Segundo ele, testes mais criteriosos poderiam tirar das fileiras da corporação militares com perfil agressivo, como o soldado Ronan Menezes, que em 4 de maio deste ano matou a tiros a ex-namorada Jessika Trindade, de 25 anos, em Ceilândia.
“A Lei n° 4.949/2012 [a chamada Lei dos Concursos] deveria ter sido respeitada nesse certame em que o Ronan passou, realizado pela Fundação Universa em 2012. No artigo 60, diz que o exame psicotécnico tem de ser feito por três especialistas, mas a banca escalou apenas um”.
O perfil explosivo de Ronan era conhecido dentro da corporação. Conforme um policial militar que pediu para não ter o nome divulgado e trabalhou diretamente com o soldado, Menezes chegou a ser transferido de unidade algumas vezes, antes de chegar ao Grupo Tático Operacional (GTop) do 10º Batalhão de Ceilândia, onde estava lotado no dia do crime.
“Ele era tão ‘acelerado’ que foi mandado para o GTop. Eu sabia que, uma hora, ele ia ‘espanar’ [verbo utilizado para enfatizar que uma pessoa não aguenta pressão psicológica]”, relatou o PM.

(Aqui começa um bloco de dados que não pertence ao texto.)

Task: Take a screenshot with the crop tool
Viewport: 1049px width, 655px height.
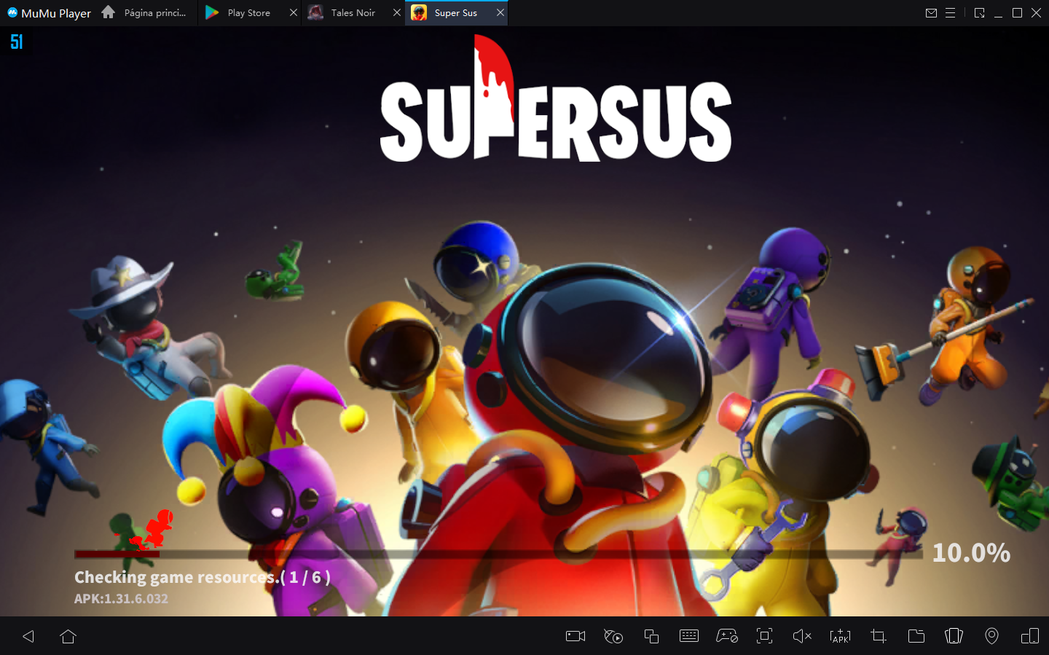Action: pyautogui.click(x=878, y=636)
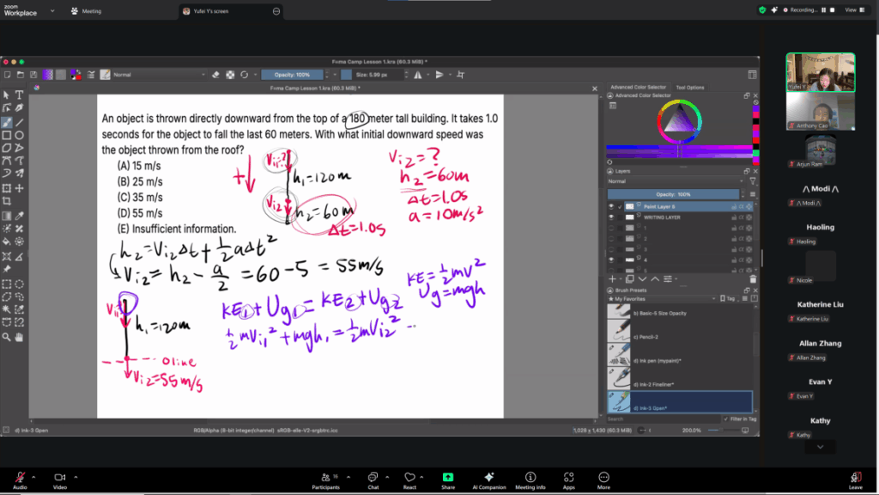
Task: Toggle the Filter in Tag checkbox
Action: coord(726,419)
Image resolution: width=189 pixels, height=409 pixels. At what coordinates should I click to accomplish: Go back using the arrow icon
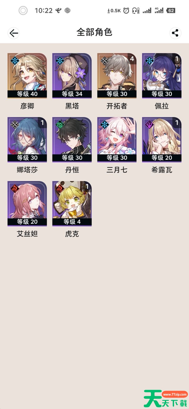[x=14, y=33]
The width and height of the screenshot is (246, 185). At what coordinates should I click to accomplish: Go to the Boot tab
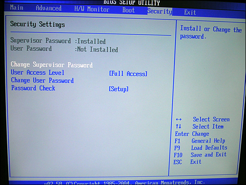pyautogui.click(x=129, y=10)
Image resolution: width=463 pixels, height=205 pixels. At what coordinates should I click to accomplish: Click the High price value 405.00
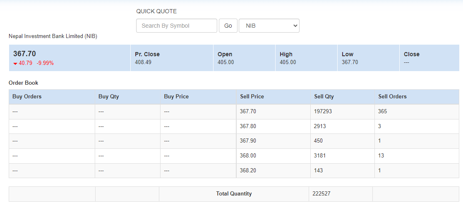288,62
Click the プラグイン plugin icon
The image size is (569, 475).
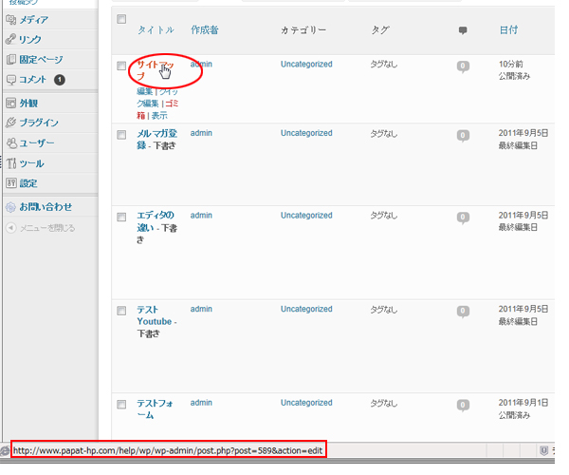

Ronan entrou para a PMDF há cerca de três anos. Desde então, segundo relataram parentes da vítima, o militar passou a mostrar sua face violenta. No dia 14 de abril, o policial espancou violentamente a jovem porque ela havia recebido uma mensagem e se negado a entregar o celular para ele. A agressão ocorreu na casa dos pais dele, que não estavam no imóvel.
A morte
Menos de três semanas após a agressão, Jessyka foi assassinada, em 4 de maio, na casa onde morava, no Setor O, em Ceilândia. Ronan não aceitava o término do relacionamento com a moça, recém-aprovada em concurso para o Corpo de Bombeiros.
A vítima foi atingida por cinco tiros. Ao Metrópoles, familiares de Jessyka afirmaram que Ronan ameaçava matar a garota e toda a família. Ela mandou, por meio do WhatsApp, mensagens de áudio a uma amiga nas quais relata as agressões cometidas pelo ex-namorado.

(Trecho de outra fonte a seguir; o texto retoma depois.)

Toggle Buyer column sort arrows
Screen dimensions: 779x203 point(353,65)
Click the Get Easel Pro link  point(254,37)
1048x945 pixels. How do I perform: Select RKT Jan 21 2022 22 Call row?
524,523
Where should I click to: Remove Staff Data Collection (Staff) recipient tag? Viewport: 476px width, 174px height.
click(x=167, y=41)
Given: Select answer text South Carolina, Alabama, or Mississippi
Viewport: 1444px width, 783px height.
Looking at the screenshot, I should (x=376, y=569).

O PM também baleou, com três tiros, o professor de ginástica Pedro Henrique da Silva Torres, 29 anos. Ronan teria ciúmes da aproximação entre o rapaz e Jessyka. Pedro está internado em estado grave no Hospital Regional de Ceilândia (HRC).
Ronan se entregou e está preso. O comandante-geral da PMDF, coronel Marcos Antônio Nunes, disse que o soldado será expulso da instituição.
Apostilas na internet
Segundo Leosmar Moreira, testes como os que habilitaram Ronan a vestir farda e portar armamento podem ser encontrados na internet. O mais famoso deles, com 700 páginas, é minucioso nas instruções aos candidatos. O documento contém dezenas de questões aplicadas durante os procedimentos.
A apostila ensina a melhor forma de se preparar, quais são os testes mais cobrados de acordo com cada banca examinadora e apresenta possibilidades de recursos, além de uma vasta documentação relacionada à jurisprudência dos exames.
“Não cabe intervir”, diz PMDF
Sobre a presença de apenas um psiquiatra na corporação, a Polícia Militar do Distrito Federal informou que a rede credenciada do sistema de saúde da instituição dispõe, atualmente, de duas clínicas de psiquiatria e 33 de psicoterapia. “A PMDF possui em seus quadros de saúde um médico-psiquiatra que recebe os policiais militares e os encaminha, caso haja necessidade, para as clínicas de psicoterapia, conforme o caso, ou psiquiatria. Além disso, a rede credenciada dispõe de três clínicas de internação em saúde mental”.
Sobre os exames a fim de habilitar os candidatos aos quadros da PMDF, ressaltou que “os critérios [dos exames] são estabelecidos por especialistas, e não cabe à corporação rever ou interferir [nos quesitos da avaliação]”. A reportagem entrou em contado com a Fundação Universa – responsável pela realização do certame que aprovou Ronan como policial – por meio dos telefones e e-mails da empresa, mas, até a última atualização deste texto, a banca não havia respondido.